On Friday afternoon at the Tata Literature Live! festival in Mumbai, playwright Girish Karnad surprised audiences with an unexpected and spirited critique of Nobel laureate Vidia Naipaul. Naipaul was awarded the Landmark and Literature Alive's Lifetime Achievement Award on October 31. Karnad was originally supposed to talk about “his life in theatre” in his session, but instead launched into a scathing critique of Naipaul and the conferral of the award to him
This is the text of the statement mailed by Mr Karnad: [the bits in italics were later added from the Times of India and the available video, as actual delivered remarks]
At the Mumbai Literature Festival this year, Landmark and Literature Alive have jointly given the Lifetime’s Achievement Award to Sir Vidia Naipaul. The award ceremony held on the 31st of October at the National Centre of the Performing Arts coyly failed to mention that Naipaul was not an Indian and has never claimed to be one. But at no point was the question raised, and the words Shashi Deshpande, the novelist, had used to describe the Neemrana Festival conducted by the ICCR in 2002 perfectly fitted the present event: ‘it was a celebration of a Nobel Laureate …whom India, hopefully, even sycophantically, considered an Indian.’

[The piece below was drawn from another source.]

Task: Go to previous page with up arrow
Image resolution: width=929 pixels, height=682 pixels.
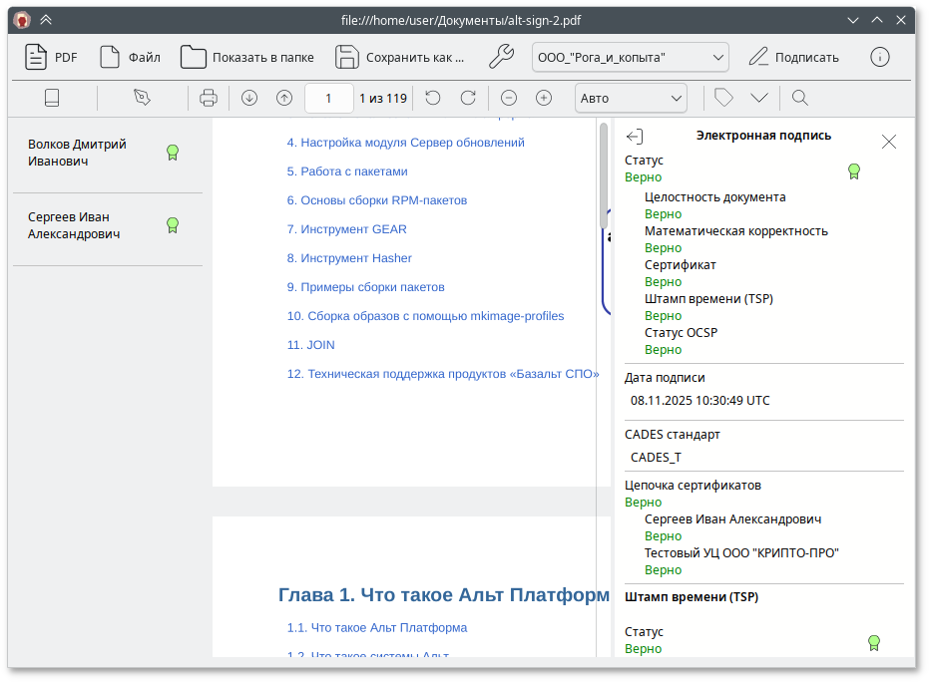Action: tap(284, 98)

Apart from his novels, only two of which take place in India and are abysmal, Naipaul has written three books on India and the books are brilliantly written—he is certainly among the great English writers of our generation. They have been hailed as a continued exploration of India's journey into modernity, but what strikes one from the very first book—A Wounded Civilization—is their rabid antipathy to the Indian Muslim. The 'wound' in the title is the one inflicted on India by Babar's invasion. Since then, Naipaul has never missed a chance to weigh in against the 'invaders', accusing them of having savaged India for five centuries, of having brought, among other dreadful things, poverty into it and destroyed the glorious ancient Hindu culture .
A point that strikes one immediately about these books is that there is not a single word in any of them on Indian music. Given that music defines our daily existence... you find it in the streets, in the restaurants and so on... you would expect an exploration of India to comment on that. Now Mr Naipaul has written three books on India, three very big books... and not one of them contains any reference to music. He has gone through the whole of India without responding to Indian music.
Now I think this only means that he is tone-deaf. That's my reading of the situation but then there's no reason why he shouldn't be tone-deaf. It is a constitutional right we all have. But what happens is that if you don't understand music, if you don't respond to music, then you can't respond to Indian history because the real development of Indian culture has been through music.
This is one problem with Mr Naipaul's analysis of Indian culture. He has no music and therefore no conception of what the Muslims contributed to our history. His concept of what the Muslims did in Indian history clearly shows that he has no idea of what at least the music did. Now, not having music -- not having an ear for music deprives him of another chapter in his book really, if I might put it that way.
This explains his insensitivity to the intricate interweaving of Hindu and Muslim creativities, through the Bhakti and Sufi movements, that gave us this extraordinary heritage, alive in the heart of every Indian home.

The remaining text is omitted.